Despite potentially promising initial showings, he’s slowly sinking — and definitely not rising — in national surveys conducted in the 2024 Republican presidential contest, according to an average of the relevant data assembled by the elections data and analysis site FiveThirtyEight. As of Thursday afternoon, his average portion of support stood at just above 25 percent. While he was far ahead of support seen for the prominent contenders, like Nikki Haley and Asa Hutchinson, who’ve actually confirmed their candidacies, he was way behind Trump.

Sure, Trump is facing a mounting series of serious court proceedings, from the criminal case in Manhattan tying back to hush money given to Stormy Daniels before the 2016 presidential race to potentially future criminal cases from issues like his harboring of classified documents and attempts involving and around him to essentially overturn the 2020 presidential election results, but Republicans persist in their support anyway.

In YouGov polling conducted in association with The Economist mostly this week, Trump ended up 22 percentage points ahead of DeSantis on the national level, according to FiveThirtyEight’s recap. In a survey also conducted by YouGov but that time in association with Yahoo News, Trump had a lead over DeSantis in the double digits whether just the two were considered or more candidates were included. Further, in additional recent polls from sources like Morning Consult and Ipsos, the trend is consistent, with Trump way ahead of all other contenders — including the Florida governor. Trump, whose endorsement once helped DeSantis secure the Republican nomination ahead of his first term, has been relentlessly lambasting the Florida governor, evidently taking even the possibility of a presidential run from the figure as an unconscionable betrayal.

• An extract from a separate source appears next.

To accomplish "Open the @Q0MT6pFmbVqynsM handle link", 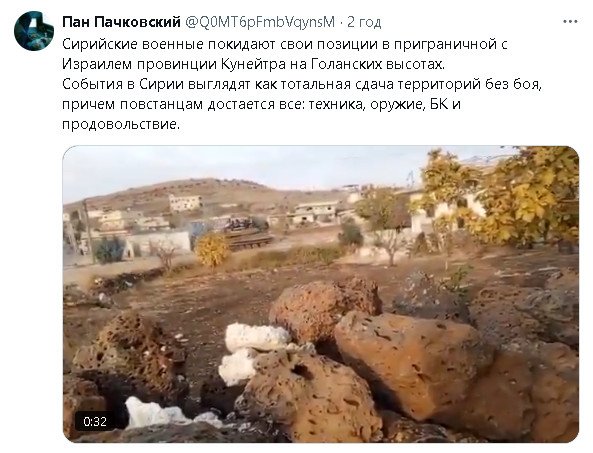I will point(260,22).
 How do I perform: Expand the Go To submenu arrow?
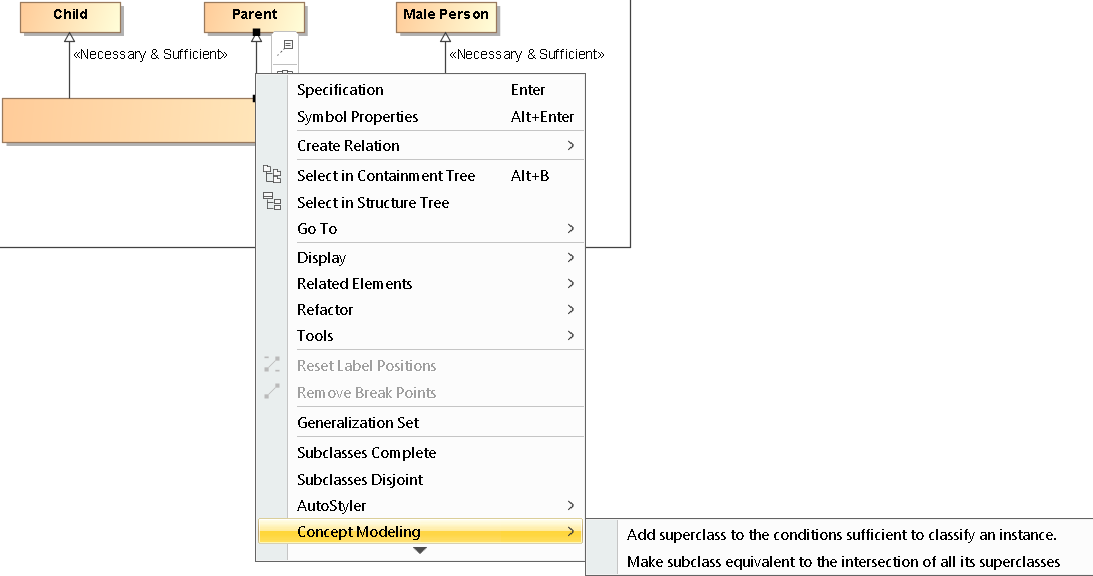coord(571,229)
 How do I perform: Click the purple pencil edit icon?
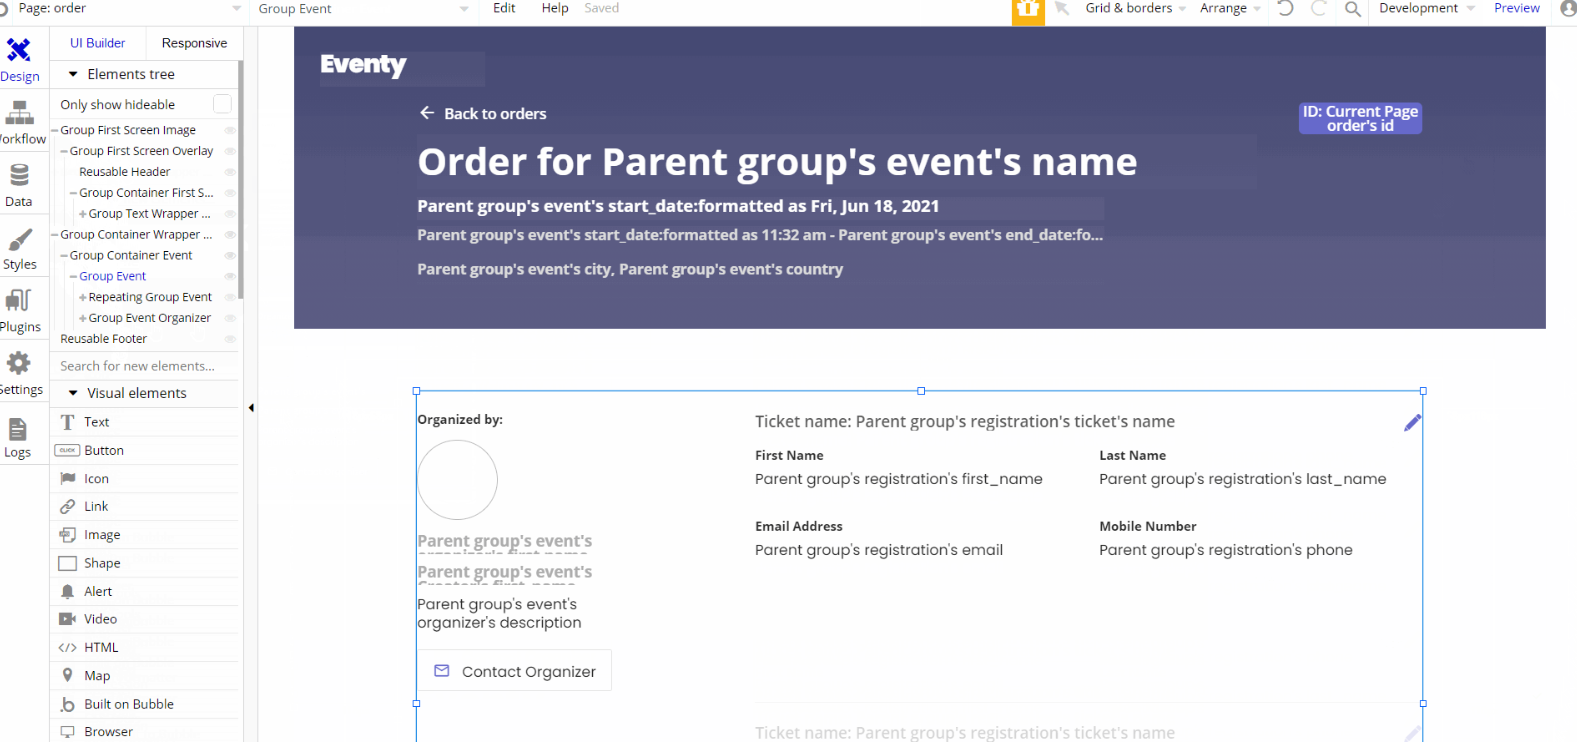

DeSantis, despite his lack of a declared campaign, has taken steps clearly in that rhetorical vein, seemingly angling to expand his profile outside of Florida. He even produced a book, and he’s also been taking trips outside Florida, including for a high-profile speech at an institution in southern California associated with former President Ronald Reagan. The last time he led against Trump in polling among what has been collected by FiveThirtyEight appears to have been in March — and there have been, well, a lot of polling results since that point. Apparently measures like the six-week abortion ban he recently signed aren’t overwhelmingly popular.